_Work task_
Pull every line that includes the word "icon" from the data.

_Records_
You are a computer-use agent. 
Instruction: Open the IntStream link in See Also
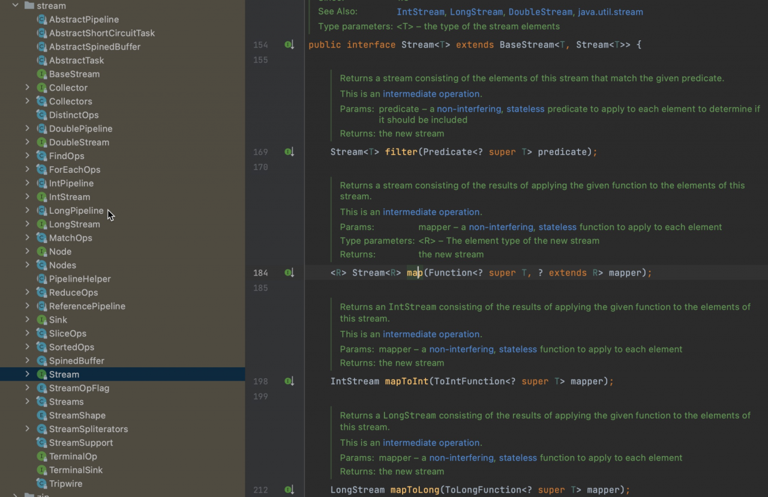pyautogui.click(x=420, y=12)
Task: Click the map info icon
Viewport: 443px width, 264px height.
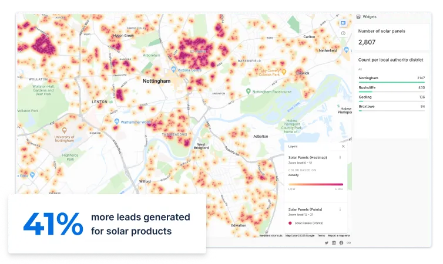Action: coord(343,33)
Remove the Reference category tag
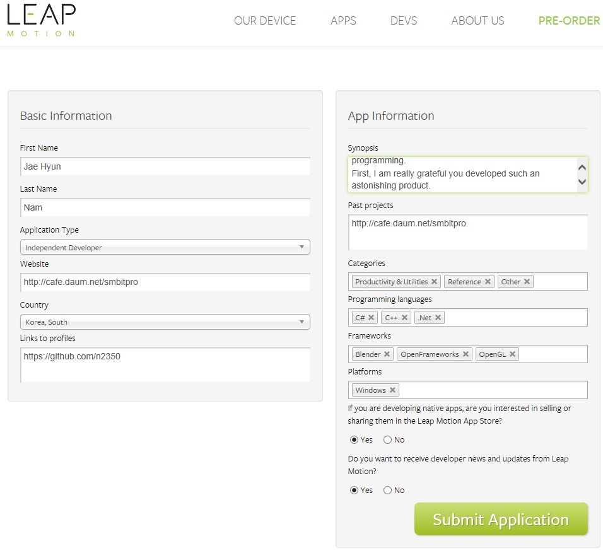The height and width of the screenshot is (551, 603). pos(488,282)
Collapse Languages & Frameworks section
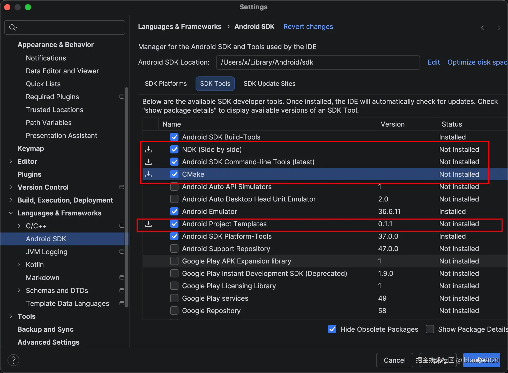The width and height of the screenshot is (508, 373). (x=11, y=213)
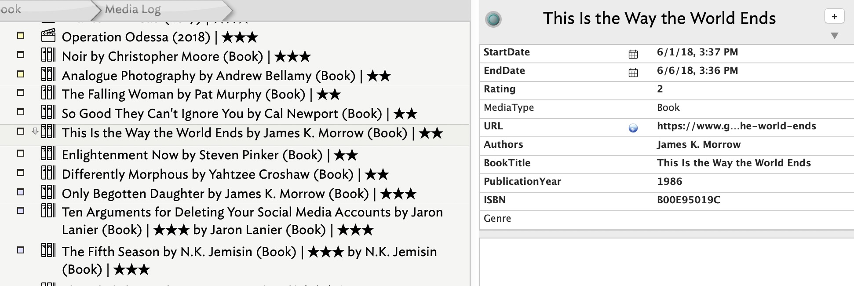Click the Authors value James K. Morrow
Viewport: 854px width, 286px height.
click(x=698, y=145)
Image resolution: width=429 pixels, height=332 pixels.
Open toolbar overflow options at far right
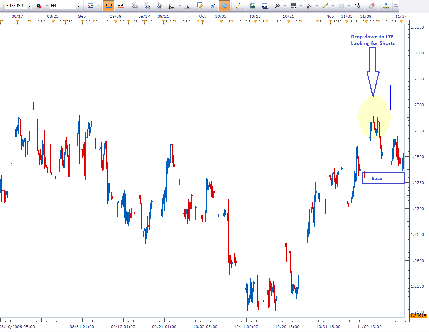click(396, 6)
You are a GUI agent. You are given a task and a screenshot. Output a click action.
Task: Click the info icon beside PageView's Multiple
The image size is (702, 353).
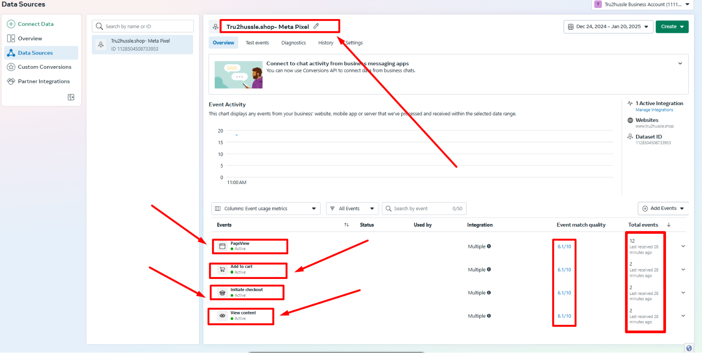tap(489, 246)
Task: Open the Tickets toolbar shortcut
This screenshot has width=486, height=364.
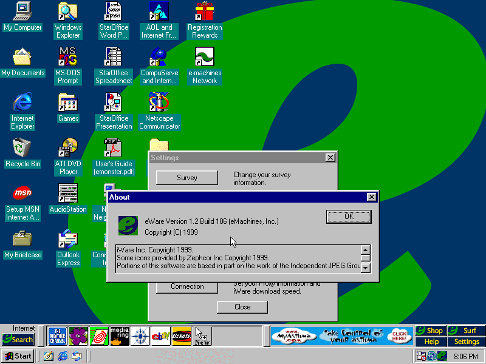Action: (x=182, y=335)
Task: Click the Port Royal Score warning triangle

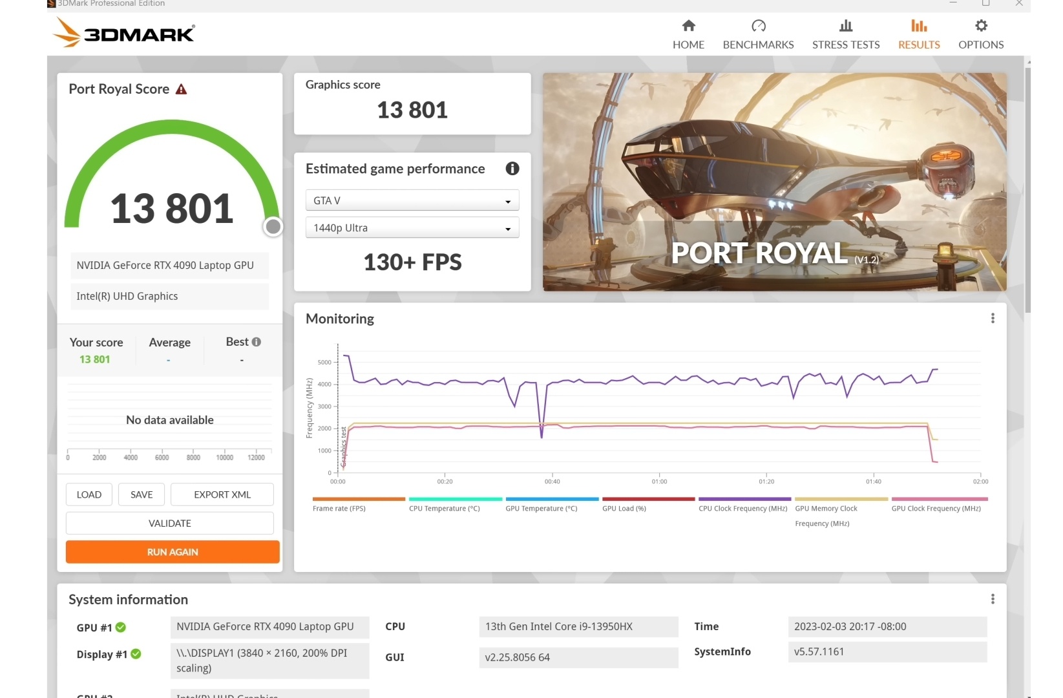Action: coord(182,89)
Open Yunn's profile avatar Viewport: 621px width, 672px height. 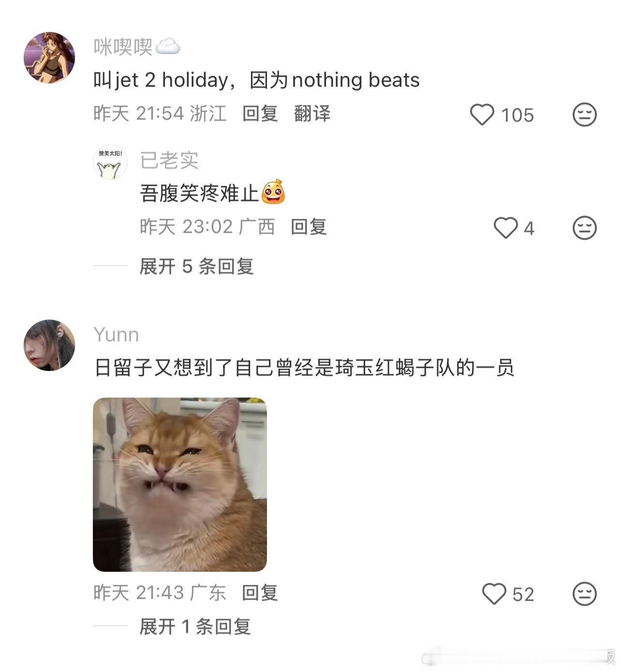[49, 345]
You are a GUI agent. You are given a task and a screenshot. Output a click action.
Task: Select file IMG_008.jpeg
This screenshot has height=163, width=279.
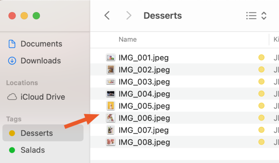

_Solution to the exercise_
Task: Click the map info icon
Task: Click the info icon beside PageView's Multiple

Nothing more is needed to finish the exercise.